The Yankees tied the score in the sixth when Chase Headley singled home Gary Sanchez. Headley was thrown out trying to take two bases.
Manager Joe Girardi pulled Michael Pineda after six innings, and brought in Ronald Herrera to face the Angels in the 7th. It would not be a memorable debut for the rookie. He was able to get the first two batters (Albert Pujols and Yunel Escobar) on ground-outs, but then he walked Valbuena. Andrelton Simmons came to the plate and rudely introduced Herrera (0-1) to life in the Big Leagues with a homer to center.
|Credit: Getty Images|
The Yankees had a chance in the 9th when Aaron Hicks doubled with two outs. The play was initially ruled as a game-ending out, but the call was overturned upon challenge by the Yankees. It didn’t matter as Aaron Judge hit a grounder to third for the final out.
The final line for Pineda was 6 IP, 10 H, 5 R, 1 BB, 2 SO. He allowed the one home run and his season ERA was pushed to 3.71.
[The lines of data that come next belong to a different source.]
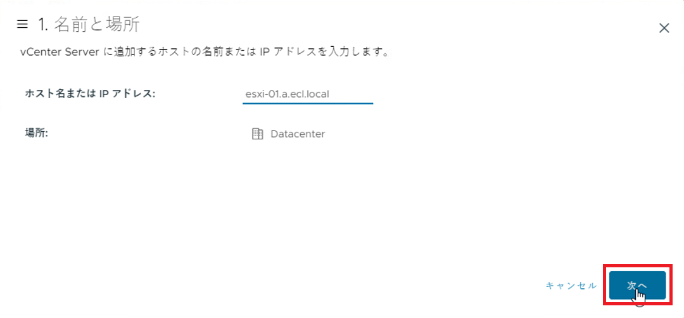The width and height of the screenshot is (684, 318).
Task: Click the 次へ button
Action: 637,285
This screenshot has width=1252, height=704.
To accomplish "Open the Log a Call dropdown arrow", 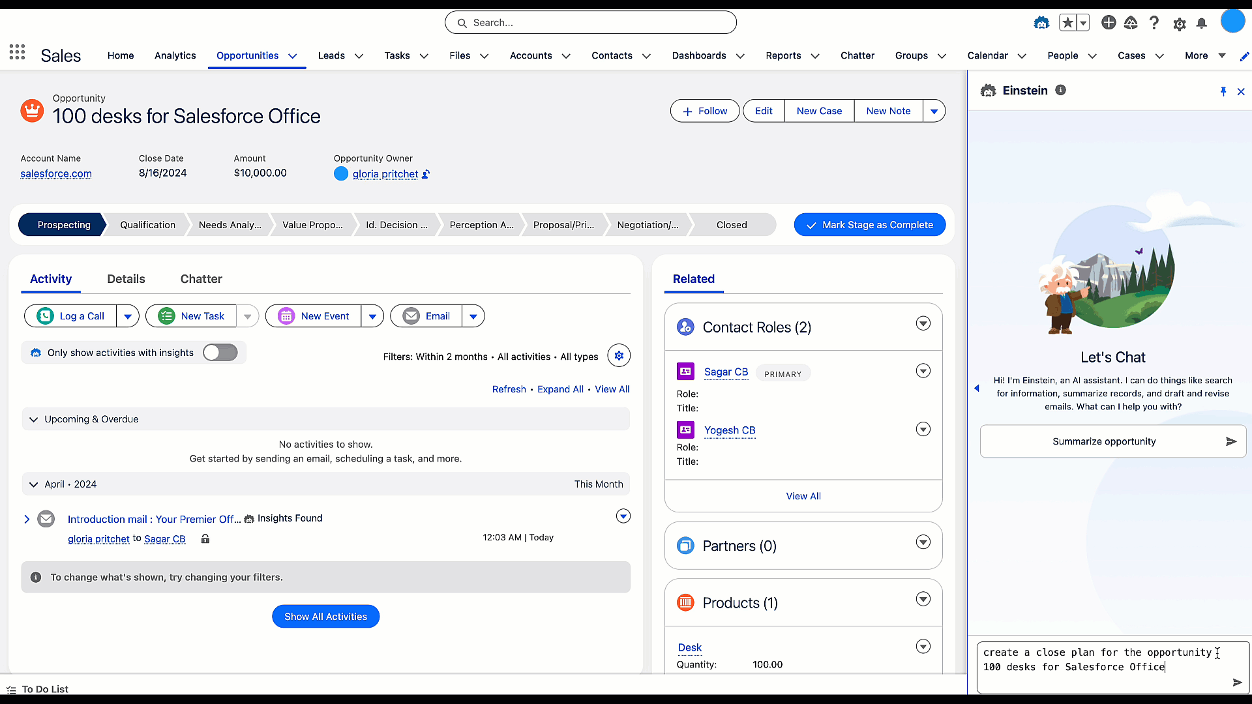I will [128, 316].
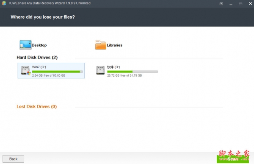Viewport: 254px width, 164px height.
Task: Choose the Desktop location label
Action: 39,45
|Credit: Sean M Haffey-Getty Images|
I felt bad for Herrera. He was in a difficult situation for his first Major League appearance, particularly for a pitcher who has yet to find success at the AAA Level. What works at AA does not necessarily work in the Major Leagues as Herrera found out.
This was a tough series. The Yankees were in all three games and could have easily won the series. Instead, the Angels took 2 of 3 and the Yankees left town on a bit of a downer.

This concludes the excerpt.